The unique characteristics of the SCO2/PSA cycle include:

  • An SCO2 cycle that uses, as a working fluid, the same CO2 that is recovered from the utility waste heat source.
  • A PSA system that removes CO2 gas from the exhaust gas waste stream. The best choice for CO2 adsorbents that can operate at the temperatures anticipated in the integrated supercritical cycle have been researched by several contemporary and independent chemical engineering researchers [references 1, 2, and 3]. There is consensus that K-promoted hydrotalcite in a high-pressure, high-temperature Pressure Swing Adsorption (PSA) system can effectively recover CO2 from utility power plant exhaust gas at higher-than-typical operating temperatures. In addition, a novel application of a pressure reduction turbine can be integrated into the proposed hybrid system. If a pressure reduction turbine is used as part of the PSA process, a savings of 10% of the power typically used in the vacuum pumping of the PSA sequence can be shown.
  • A reheat turbine, which is added to the cycle to improve the SCO2 cycle efficiency to 57%
  • Recovery of pressure energy from the local sequestration process, which occurs as the pressurized CO2 leaves the open SCO2 cycle and begins to fill the underground sequestration vaults. (A remote sequestration ground vault may require the same pressure let-down CO2 turbine for some power recovery, but it would not be integrated into the SCO2 turbine-compressor-generator proposed for facilities that can have local sequestration of recovered CO2)

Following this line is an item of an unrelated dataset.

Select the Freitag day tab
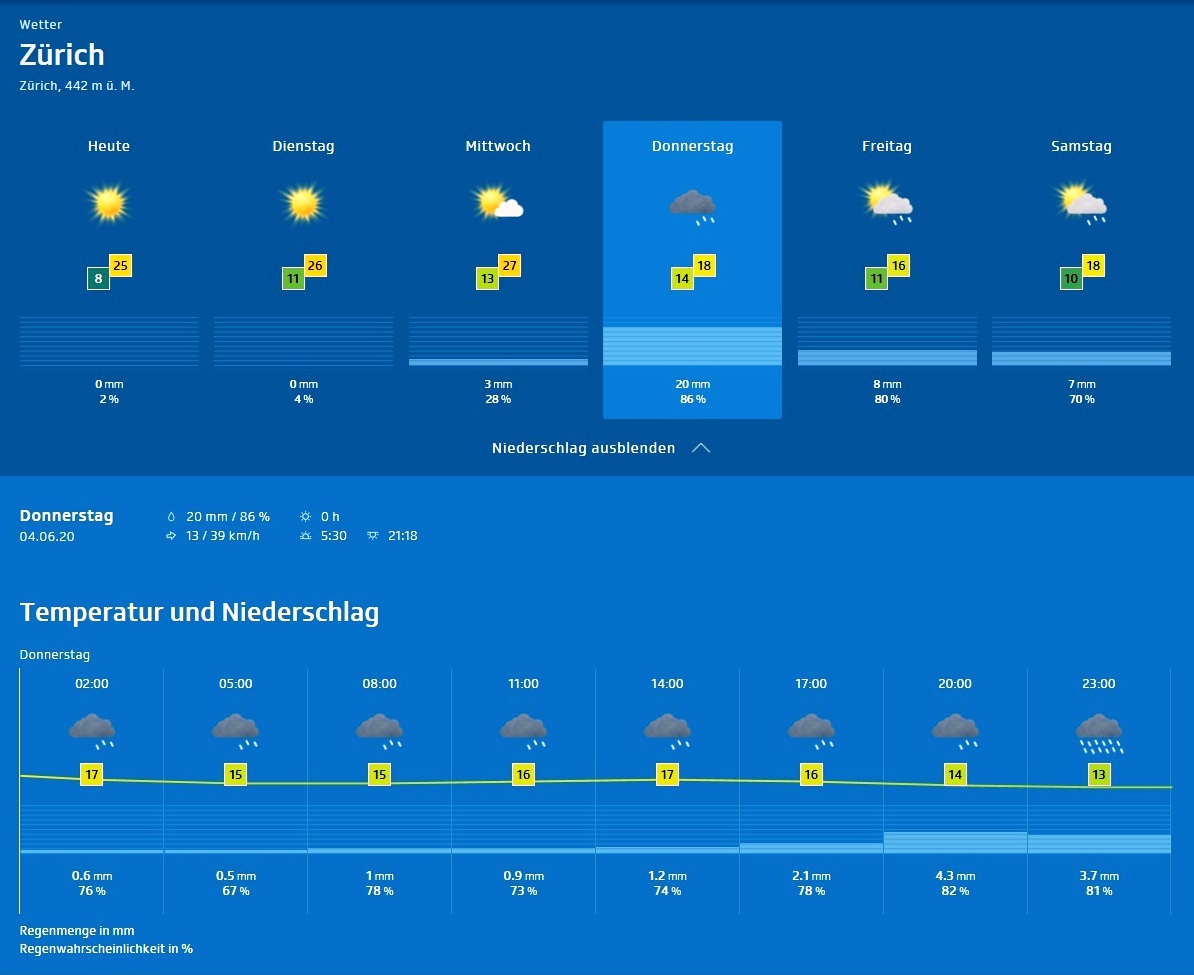This screenshot has width=1194, height=975. (x=887, y=146)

Concepts NREC can apply its expertise in the analysis and design of turbomachinery—particularly SCO2 compressors and turbines—to the development of the proposed hybrid system. A typical, primary SCO2 turbocompressor will be used, along with two additional turbines—one of which serves as an SCO2 reheat turbine, while the other performs the pressure reduction CO2 expansion that enables local or remote ground sequestration of CO2 gas until the ground vault is pressurized to its design pressure.